An interesting example is vitamin C, a powerful antioxidant that prevents damage caused by solar radiation . Products with ascorbic acid should be in a medium with a pH value of 3.5, which is necessary to optimize the absorption of vitamin C, which also increases the possibility of unwanted reactions such as irritation and redness of the skin. Vitamin C derivatives in a pH neutral medium are therefore a more suitable choice for products for sensitive skin.

It should be pointed out that not all cosmetic ingredients are suitable for combining with each other , and such examples are niacinamide and AHA and BHA acids. Since acids are most often found in a medium with a pH value of 3-4, and niacinamide 5-7, it is important not to mix them so that their effects do not cancel each other out. In other words, niacinamide would raise the pH of the acids, making them less effective, and the acids cause the conversion of niacinamide to niacin, which can cause transient reddening of the skin. It is necessary to wait at least 30 minutes between the application of acids and niacinamide or to use them at different times of the day; niacinamide in the morning routine, and acids in the evening routine.

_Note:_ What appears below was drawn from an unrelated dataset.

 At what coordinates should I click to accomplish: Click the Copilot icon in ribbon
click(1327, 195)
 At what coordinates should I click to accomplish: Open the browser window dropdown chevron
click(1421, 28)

It is important to emphasize that all Skintegrina products are formulated so that the pH of the product is optimized! 

Choose wisely, because a well-adjusted pH medium of the product is the way to healthier skin.

LITERATURE:

  1. Lukić M, Pantelić I, Savić S. Optimal pH of the skin and topical formulations: From the current state of the art to tailored products , Cosmetics 8 (2021) 69.
  2. Ananthapadmanabhan KP, Moore DJ, Subramanyan K, Misra M, Meyer F. Cleansing without compromise: the impact of cleansers on the skin barrier and the technology of mild cleansing , Dermatol Ther 17(1) (2004) 16-25.
  3. Babilas P, Knie U, Abels C. Cosmetic and dermatologic use of alpha hydroxy acids , J Dtsch Dermatol Ges 10(7) (2012) 488-491.
  4. Pullar J, Carr A, Vissers, M. The Roles of Vitamin C in Skin Health , Nutrients, 9(8) (2017) 866.